Northern California’s August Complex fire reached a grim milestone on Monday, becoming the first in modern history to burn more than a million acres, which some experts are calling a “gigafire.” While the prefix “giga” actually means “billion,” and “mega” means “million,” the term “megafire” was already being used to describe blazes that scorched more than 100,000 acres. So in order to best describe the scale of a calamity like the August Complex fire that is larger than the state of Rhode Island, it’s being referred to as a “gigafire.”

Only half of the August Complex wildfire was under control as of Tuesday, according to state agency Cal Fire, which confirmed this is now the largest fire in California’s history. August lightning strikes sparked several smaller fires that have converged into the inferno raging across seven counties. It has been burning for more than 50 days.

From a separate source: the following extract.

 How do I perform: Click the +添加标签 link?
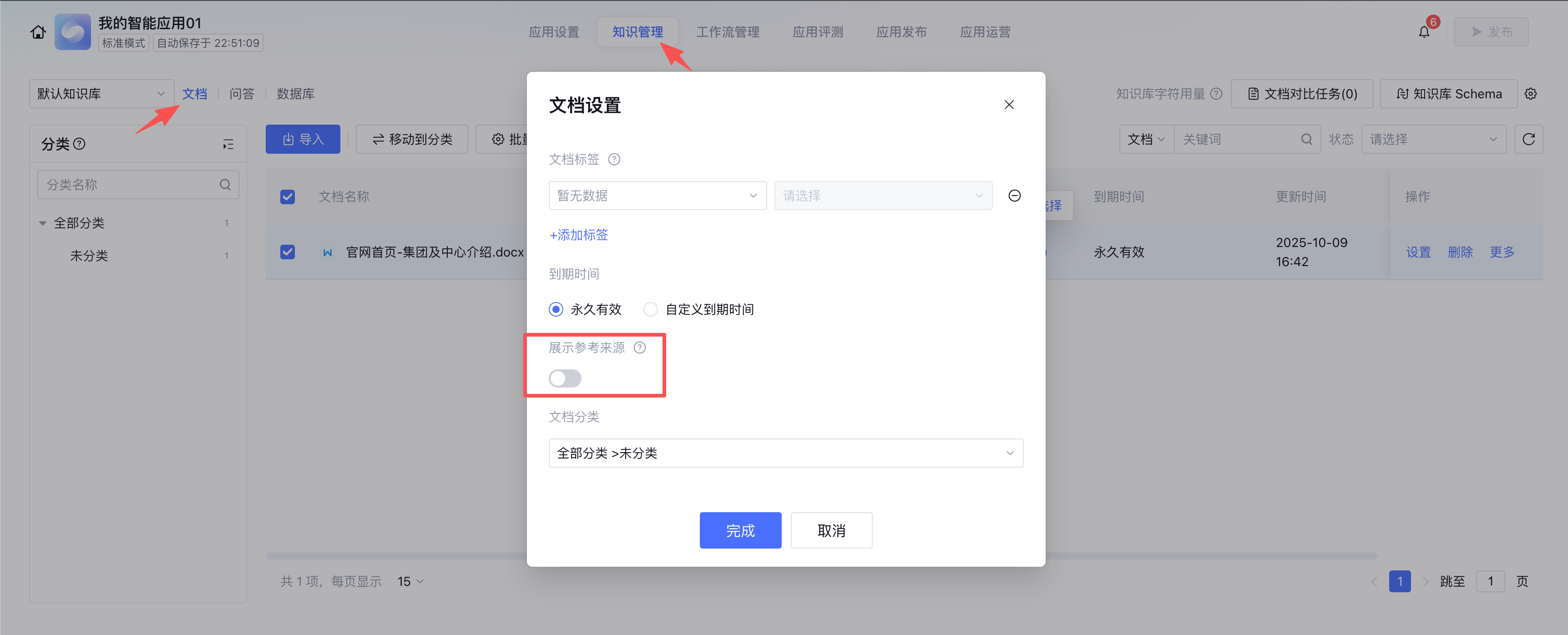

But it’s not America’s first gigafire. The last million-acre blaze was the 2004 Taylor Complex in Alaska, which burned about 1.3 million acres, according to the National Interagency Fire Center. Prior to that, the 1998 Yellowstone Fire in Montana and Idaho burned about 1.58 million acres, and The Great Fire of 1910 burned more than 3 million acres, also across Idaho and Montana.

And earlier this year, before the pandemic began dominating headlines, Australia’s bushfires reached gigafire status when two fires merged to char about 1.5 million acres on the border between Victoria and New South Wales.

Read:This year’s wildfires are likely ‘the single worst disaster the wine-grape growing community has ever faced’

Firefighters, journalists and residents fleeing their homes in California have shared some incredible, heartbreaking footage of the August Complex fire.

This has been the worst year for wildfires in California’s history. Blazes have burned four million acres across the state, which is more than double the previous record set in 2018. The fires have killed at least 31 people so far, and destroyed more than 8,000 structures.

What’s more, five of the six largest fires ever recorded in the Golden State happened this year, spewing smoke and ash so thick at times that it blocked out the sun, raising health concerns about the millions of residents exposed to air pollution as a result.

Such major wildfires are now three times more common across the western U.S. than they were in the 1970s, according to a Climate Central analysis. Scientists have blamed climate change intensifying these fires by creating conditions primed to spark wildfires, including summer temperatures rising and drying out more vegetation that can fuel bigger fires, as well as making wildfire season three months longer. The White House has disagreed, however, with Trump telling California’s secretary for natural resources in September that, “It’ll start getting cooler.”

What’s more, skyrocketing home prices and rents in cities such as San Francisco, San Jose and Los Angeles have priced out many working-class and middle-class Californians, and pushed them to move into areas that are high-risk for these wildfires.

Read:As wildfires burn the West Coast, residents face another challenge: High prices pushing people out of urban centers

More than 23,700 homes are located in evacuation zones across California and Oregon, according to data from Realtor.com.